You think SEPA is over? Think again

Banks should be wary of jumping the gun and assuming that SEPA implementation is a done deal. Far from being over, the task of learning to live with SEPA is just beginning.

Some banks are SEPA-ready but not SEPA-proof,” said Edith Rigler, independent consultant. “They consider SEPA implementation finished. They have closed their SEPA project and disbanded the group, and the staff have moved on. But there are lots of holes and gaps, and automation hasn’t always been improved as expected. As more companies become SEPA-ready, difficulties are starting to emerge. Banks need to open up funding and resources for this. It’s not over yet.”



Rigler was speaking at the International Payments Summit in London this week, where panellists debated the benefits and costs of the SEPA project. Jonathan Jordan, payments market manager EMEA at Citi said that SEPA has achieved a number of its objectives, including building a single market, removing barriers for cross-border payments and furthering EU integration. However, the view that there is more work to be done was shared by many.

SEPA has introduced competition,” he said. “Is it future proof? Some banks have invested two years ahead, while others have not. There are 19 formats of XML allowed at the moment. There are variable symbols out there. To solve the standardisation challenge in this industry we need strong governance and an agreed process about how issues are raised and communicated.

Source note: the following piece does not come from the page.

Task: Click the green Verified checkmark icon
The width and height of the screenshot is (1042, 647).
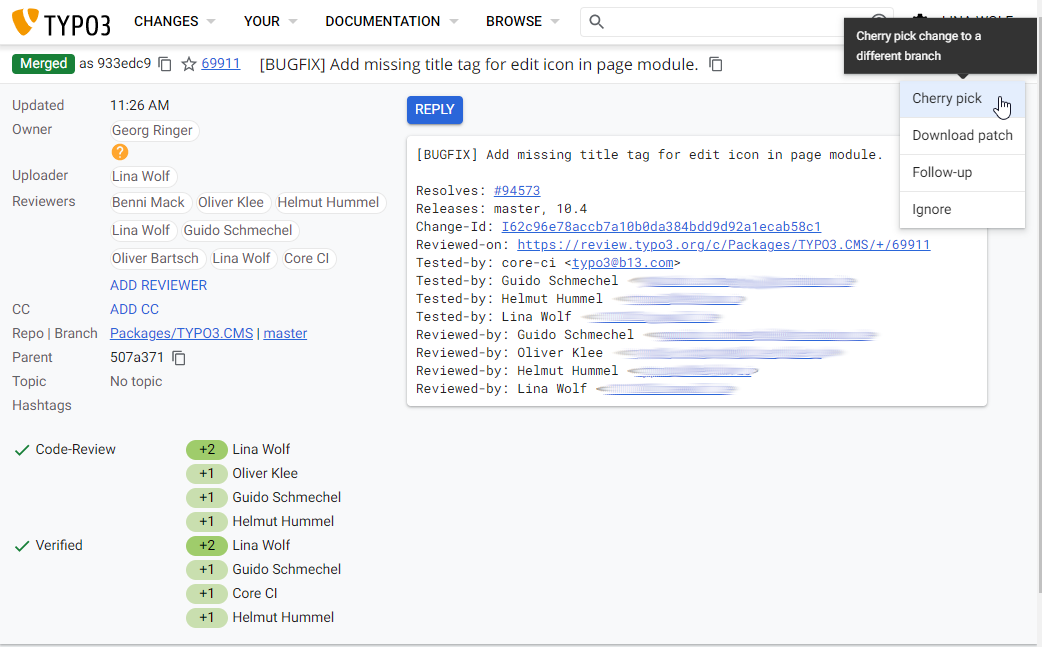Action: coord(22,546)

Other panellists pointed out that non-Eurozone currencies would have until 2016 to become SEPA-compliant. Since the end-point of the process is currently over two years away, banks and investment firms cannot be sure that significant changes will not be made to SEPA requirements in future.

SEPA is not finished,” said Ainsley Ward, payment evangelist at Clear2Pay. “The specifications will change and they will go on changing. Making quick and dirty adjustments won’t save you.

One of the challenges from an implementation perspective is the need to move to full XML adoption by 2016. According to Luca Poletto, head of SEPA at BNP Paribas Fortis, many of the bank’s clients are still using local formats for their payment messages. While several corporates are already using XML to make international payments, global reporting by XML is still not widely implemented.

Others were more critical, and suggested that it might have been better to make SEPA a standard for cross-border transactions only, rather than for all transactions. According to Ruth Wandhofer, global head of regulatory and market strategy, treasury and trade solutions at Citi, there are some serious flaws within the SEPA design, including the lack of a compelling business case and the slow rate of migration.

Rigler suggested that it was only the larger banks that had benefitted from SEPA, while smaller institutions might have paid so much in costs to become compliant that they will now have to consider whether or not to remain in the market. Adding to the dissent, members of the audience wondered whether SEPA direct debit was worth the effort.

Some things just don’t work with SEPA,” said Wandhofer. “Tax is important – if you can’t use SEPA to pay tax, then we have a problem. A lot of companies have invested a lot of money to get compliance and they’re not really getting any upside. They still have to maintain local accounts for legacy reasons, and while there is some centralisation, it’s not enough to make it worthwhile. This isn’t banks’ fault. The market is not moving. There shouldn’t be an interoperability problem, but there is. The SEPA market needs to be harmonised before we can even think about using the more advanced technologies such as mobile payments that are happening in local markets.